To do: Exactly as written, repeat all of the records below.

---+---

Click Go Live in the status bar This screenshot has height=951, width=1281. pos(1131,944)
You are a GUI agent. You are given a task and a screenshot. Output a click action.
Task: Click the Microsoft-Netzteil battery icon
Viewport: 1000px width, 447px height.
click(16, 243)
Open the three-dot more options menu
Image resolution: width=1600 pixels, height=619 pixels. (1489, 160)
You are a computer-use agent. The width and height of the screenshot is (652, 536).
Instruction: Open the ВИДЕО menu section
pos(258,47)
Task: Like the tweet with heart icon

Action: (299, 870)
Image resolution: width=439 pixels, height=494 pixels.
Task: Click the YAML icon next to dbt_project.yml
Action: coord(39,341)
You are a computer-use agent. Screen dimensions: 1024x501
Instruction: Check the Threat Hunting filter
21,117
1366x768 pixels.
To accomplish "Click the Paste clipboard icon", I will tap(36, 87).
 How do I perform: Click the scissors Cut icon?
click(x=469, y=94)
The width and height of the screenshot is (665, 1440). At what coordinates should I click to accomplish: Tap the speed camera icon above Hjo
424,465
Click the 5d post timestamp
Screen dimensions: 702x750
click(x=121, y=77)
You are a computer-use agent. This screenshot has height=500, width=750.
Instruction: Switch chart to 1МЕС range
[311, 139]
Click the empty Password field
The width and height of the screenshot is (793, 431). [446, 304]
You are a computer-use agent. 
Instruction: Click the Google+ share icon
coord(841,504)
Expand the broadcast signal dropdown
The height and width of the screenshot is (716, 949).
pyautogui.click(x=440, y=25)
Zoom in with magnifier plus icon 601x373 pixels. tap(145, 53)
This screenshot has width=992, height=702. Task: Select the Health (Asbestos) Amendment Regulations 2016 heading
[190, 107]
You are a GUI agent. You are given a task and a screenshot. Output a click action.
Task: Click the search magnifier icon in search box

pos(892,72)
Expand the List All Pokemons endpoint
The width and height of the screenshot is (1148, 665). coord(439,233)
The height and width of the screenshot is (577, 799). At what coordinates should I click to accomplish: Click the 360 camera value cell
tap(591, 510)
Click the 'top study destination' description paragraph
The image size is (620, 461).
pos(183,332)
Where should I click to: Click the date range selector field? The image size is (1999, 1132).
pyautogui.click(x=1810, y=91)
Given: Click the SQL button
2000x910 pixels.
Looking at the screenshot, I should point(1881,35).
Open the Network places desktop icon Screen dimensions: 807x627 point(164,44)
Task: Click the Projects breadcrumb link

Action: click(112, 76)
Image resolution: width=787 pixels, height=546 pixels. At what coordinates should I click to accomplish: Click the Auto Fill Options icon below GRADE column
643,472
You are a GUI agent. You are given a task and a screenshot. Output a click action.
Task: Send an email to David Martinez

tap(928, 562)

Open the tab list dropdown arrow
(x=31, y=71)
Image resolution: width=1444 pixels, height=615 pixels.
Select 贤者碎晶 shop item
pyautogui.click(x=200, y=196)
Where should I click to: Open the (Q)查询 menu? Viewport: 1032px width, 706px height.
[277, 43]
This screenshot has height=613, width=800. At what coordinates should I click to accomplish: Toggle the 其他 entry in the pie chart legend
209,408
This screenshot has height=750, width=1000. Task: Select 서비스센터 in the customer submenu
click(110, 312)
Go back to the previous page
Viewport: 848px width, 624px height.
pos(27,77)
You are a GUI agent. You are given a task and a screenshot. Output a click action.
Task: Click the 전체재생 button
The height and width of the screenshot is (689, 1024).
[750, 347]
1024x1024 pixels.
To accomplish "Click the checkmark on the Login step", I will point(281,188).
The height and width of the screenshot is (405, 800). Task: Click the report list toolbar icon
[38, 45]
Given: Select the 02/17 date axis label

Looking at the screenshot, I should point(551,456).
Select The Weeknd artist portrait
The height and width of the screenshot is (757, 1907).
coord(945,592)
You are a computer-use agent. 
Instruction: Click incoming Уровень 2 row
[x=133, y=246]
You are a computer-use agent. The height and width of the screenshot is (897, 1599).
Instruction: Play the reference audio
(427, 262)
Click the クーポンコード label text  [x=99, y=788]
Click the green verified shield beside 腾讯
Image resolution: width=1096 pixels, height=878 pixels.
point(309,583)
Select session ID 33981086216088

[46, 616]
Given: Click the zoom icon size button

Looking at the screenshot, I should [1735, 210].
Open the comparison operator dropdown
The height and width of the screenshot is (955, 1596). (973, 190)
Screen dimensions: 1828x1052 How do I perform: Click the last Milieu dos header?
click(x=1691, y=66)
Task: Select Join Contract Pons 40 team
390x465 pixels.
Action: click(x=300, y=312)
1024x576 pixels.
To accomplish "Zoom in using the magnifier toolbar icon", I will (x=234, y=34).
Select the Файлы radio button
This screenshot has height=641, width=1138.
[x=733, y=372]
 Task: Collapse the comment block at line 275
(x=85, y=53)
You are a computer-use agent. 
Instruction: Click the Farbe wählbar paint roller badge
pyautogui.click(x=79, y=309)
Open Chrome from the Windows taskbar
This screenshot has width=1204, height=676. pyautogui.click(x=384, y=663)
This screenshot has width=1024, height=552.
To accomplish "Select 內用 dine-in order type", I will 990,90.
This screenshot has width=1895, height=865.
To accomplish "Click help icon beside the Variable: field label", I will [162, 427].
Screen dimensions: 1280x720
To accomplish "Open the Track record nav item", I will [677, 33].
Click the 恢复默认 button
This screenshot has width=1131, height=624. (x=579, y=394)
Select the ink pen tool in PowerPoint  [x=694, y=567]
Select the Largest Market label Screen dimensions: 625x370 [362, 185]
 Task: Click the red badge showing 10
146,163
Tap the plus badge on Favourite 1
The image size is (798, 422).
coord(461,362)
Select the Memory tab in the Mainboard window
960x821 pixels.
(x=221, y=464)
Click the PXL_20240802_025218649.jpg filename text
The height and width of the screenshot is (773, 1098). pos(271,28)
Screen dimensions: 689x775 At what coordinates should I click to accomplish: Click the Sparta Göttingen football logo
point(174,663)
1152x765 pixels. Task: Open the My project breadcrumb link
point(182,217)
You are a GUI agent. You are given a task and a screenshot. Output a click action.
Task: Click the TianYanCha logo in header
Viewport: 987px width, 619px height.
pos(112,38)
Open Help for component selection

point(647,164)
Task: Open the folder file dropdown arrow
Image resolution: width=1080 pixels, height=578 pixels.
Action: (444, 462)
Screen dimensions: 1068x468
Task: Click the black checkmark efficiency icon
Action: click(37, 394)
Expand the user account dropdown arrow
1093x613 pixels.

---+---

Task answer:
Click Go Live in the status bar This screenshot has height=951, width=1281. pos(1131,944)
You are a GUI agent. You are given a task and a screenshot. Output a click action.
Task: Click the Microsoft-Netzteil battery icon
Viewport: 1000px width, 447px height.
click(16, 243)
Open the three-dot more options menu
Image resolution: width=1600 pixels, height=619 pixels. (1489, 160)
You are a computer-use agent. The width and height of the screenshot is (652, 536).
Instruction: Open the ВИДЕО menu section
pos(258,47)
Task: Like the tweet with heart icon

Action: (299, 870)
Image resolution: width=439 pixels, height=494 pixels.
Task: Click the YAML icon next to dbt_project.yml
Action: coord(39,341)
You are a computer-use agent. Screen dimensions: 1024x501
Instruction: Check the Threat Hunting filter
21,117
1366x768 pixels.
To accomplish "Click the Paste clipboard icon", I will tap(36, 87).
 How do I perform: Click the scissors Cut icon?
click(x=469, y=94)
The width and height of the screenshot is (665, 1440). At what coordinates should I click to accomplish: Tap the speed camera icon above Hjo
424,465
Click the 5d post timestamp
Screen dimensions: 702x750
click(x=121, y=77)
You are a computer-use agent. This screenshot has height=500, width=750.
Instruction: Switch chart to 1МЕС range
[311, 139]
Click the empty Password field
The width and height of the screenshot is (793, 431). [446, 304]
You are a computer-use agent. 
Instruction: Click the Google+ share icon
coord(841,504)
Expand the broadcast signal dropdown
The height and width of the screenshot is (716, 949).
pyautogui.click(x=440, y=25)
Zoom in with magnifier plus icon 601x373 pixels. tap(145, 53)
This screenshot has width=992, height=702. Task: Select the Health (Asbestos) Amendment Regulations 2016 heading
[190, 107]
You are a GUI agent. You are given a task and a screenshot. Output a click action.
Task: Click the search magnifier icon in search box

pos(892,72)
Expand the List All Pokemons endpoint
The width and height of the screenshot is (1148, 665). coord(439,233)
The height and width of the screenshot is (577, 799). At what coordinates should I click to accomplish: Click the 360 camera value cell
tap(591, 510)
Click the 'top study destination' description paragraph
The image size is (620, 461).
pos(183,332)
Where should I click to: Click the date range selector field? The image size is (1999, 1132).
pyautogui.click(x=1810, y=91)
Given: Click the SQL button
2000x910 pixels.
Looking at the screenshot, I should point(1881,35).
Open the Network places desktop icon Screen dimensions: 807x627 point(164,44)
Task: Click the Projects breadcrumb link

Action: click(112, 76)
Image resolution: width=787 pixels, height=546 pixels. At what coordinates should I click to accomplish: Click the Auto Fill Options icon below GRADE column
643,472
You are a GUI agent. You are given a task and a screenshot. Output a click action.
Task: Send an email to David Martinez

tap(928, 562)

Open the tab list dropdown arrow
(x=31, y=71)
Image resolution: width=1444 pixels, height=615 pixels.
Select 贤者碎晶 shop item
pyautogui.click(x=200, y=196)
Where should I click to: Open the (Q)查询 menu? Viewport: 1032px width, 706px height.
[277, 43]
This screenshot has height=613, width=800. At what coordinates should I click to accomplish: Toggle the 其他 entry in the pie chart legend
209,408
This screenshot has height=750, width=1000. Task: Select 서비스센터 in the customer submenu
click(110, 312)
Go back to the previous page
Viewport: 848px width, 624px height.
pos(27,77)
You are a GUI agent. You are given a task and a screenshot. Output a click action.
Task: Click the 전체재생 button
The height and width of the screenshot is (689, 1024).
[750, 347]
1024x1024 pixels.
To accomplish "Click the checkmark on the Login step", I will point(281,188).
The height and width of the screenshot is (405, 800). Task: Click the report list toolbar icon
[38, 45]
Given: Select the 02/17 date axis label

Looking at the screenshot, I should point(551,456).
Select The Weeknd artist portrait
The height and width of the screenshot is (757, 1907).
coord(945,592)
You are a computer-use agent. 
Instruction: Click incoming Уровень 2 row
[x=133, y=246]
You are a computer-use agent. The height and width of the screenshot is (897, 1599).
Instruction: Play the reference audio
(427, 262)
Click the クーポンコード label text  [x=99, y=788]
Click the green verified shield beside 腾讯
Image resolution: width=1096 pixels, height=878 pixels.
point(309,583)
Select session ID 33981086216088

[46, 616]
Given: Click the zoom icon size button

Looking at the screenshot, I should [1735, 210].
Open the comparison operator dropdown
The height and width of the screenshot is (955, 1596). (973, 190)
Screen dimensions: 1828x1052 How do I perform: Click the last Milieu dos header?
click(x=1691, y=66)
Task: Select Join Contract Pons 40 team
390x465 pixels.
Action: click(x=300, y=312)
1024x576 pixels.
To accomplish "Zoom in using the magnifier toolbar icon", I will (x=234, y=34).
Select the Файлы radio button
This screenshot has height=641, width=1138.
[x=733, y=372]
 Task: Collapse the comment block at line 275
(x=85, y=53)
You are a computer-use agent. 
Instruction: Click the Farbe wählbar paint roller badge
pyautogui.click(x=79, y=309)
Open Chrome from the Windows taskbar
This screenshot has width=1204, height=676. pyautogui.click(x=384, y=663)
This screenshot has width=1024, height=552.
To accomplish "Select 內用 dine-in order type", I will 990,90.
This screenshot has width=1895, height=865.
To accomplish "Click help icon beside the Variable: field label", I will [162, 427].
Screen dimensions: 1280x720
To accomplish "Open the Track record nav item", I will [677, 33].
Click the 恢复默认 button
This screenshot has width=1131, height=624. (x=579, y=394)
Select the ink pen tool in PowerPoint  [x=694, y=567]
Select the Largest Market label Screen dimensions: 625x370 [362, 185]
 Task: Click the red badge showing 10
146,163
Tap the plus badge on Favourite 1
The image size is (798, 422).
coord(461,362)
Select the Memory tab in the Mainboard window
960x821 pixels.
(x=221, y=464)
Click the PXL_20240802_025218649.jpg filename text
The height and width of the screenshot is (773, 1098). pos(271,28)
Screen dimensions: 689x775 At what coordinates should I click to accomplish: Click the Sparta Göttingen football logo
point(174,663)
1152x765 pixels. Task: Open the My project breadcrumb link
point(182,217)
You are a GUI agent. You are given a task and a screenshot. Output a click action.
Task: Click the TianYanCha logo in header
Viewport: 987px width, 619px height.
pos(112,38)
Open Help for component selection

point(647,164)
Task: Open the folder file dropdown arrow
Image resolution: width=1080 pixels, height=578 pixels.
Action: (444, 462)
Screen dimensions: 1068x468
Task: Click the black checkmark efficiency icon
Action: click(37, 394)
Expand the user account dropdown arrow
1093x613 pixels.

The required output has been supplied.